Basella alba L. which belongs to the family Basellaceae, is a popular tropical green vegetable crop widely cultivated for its edible leaves. Fungal pathogens causing necrotic leaf infection leads to major disease of Basella alba. Therefore, pathogenicity of fungal pathogens causing necrotic leaf infection of Basella alba and control using synthetic metal complex was investigated in this study. Fungal isolates obtained from Basella alba leaves with necrotic leaf spots were identified as Diaporthe phaseolorum based on morphological and molecular characterization.

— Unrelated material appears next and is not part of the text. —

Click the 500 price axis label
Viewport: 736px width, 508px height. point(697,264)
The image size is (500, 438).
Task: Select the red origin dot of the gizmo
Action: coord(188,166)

Pathogenicity assessments confirmed high disease incidence, with infection rates rising from 42.86–93.33% by day 10 and increasing further by day 20. Greenhouse experiments revealed significantly lower seedling survival (0–28.6%) in pathogen-infested soil, while sterilized soil supported better growth (57.1–71.4%). Antifungal susceptibility tests indicated that FeL₂SO₄·H₂O (L = dimethylglyoxime, 1:2) and CuSO₄ exhibited the strongest inhibitory effects, with MIC values of 250µg/L. Time-dependent growth analysis demonstrated complete inhibition of fungal spore germination within 16–20 hours by both FeL₂SO₄·H₂O and CuSO₄. In field trials, FeL₂SO₄·H₂O significantly reduced disease occurrence to 5.19% in B. alba, whereas CuSO₄ initially caused phytotoxic effects but later allowed plant recovery. Chlorophyll retention was highest in FeL₂SO₄·H₂O-treated plants, while severe chlorophyll loss occurred in untreated, infected plants. Electrolyte leakage assays showed that CuSO₄ and FeL₂SO₄·H₂O induced major ionic disruptions in fungal cells, leading to the release of Na⁺, Ca²⁺, and K⁺. Microscopic analysis revealed extensive cellular damage in infected plants, whereas treated plants displayed preserved structural integrity. These findings suggest that FeL₂SO₄·H₂O and CuSO₄ could be effective in controlling D. phaseolorum infections in B. alba.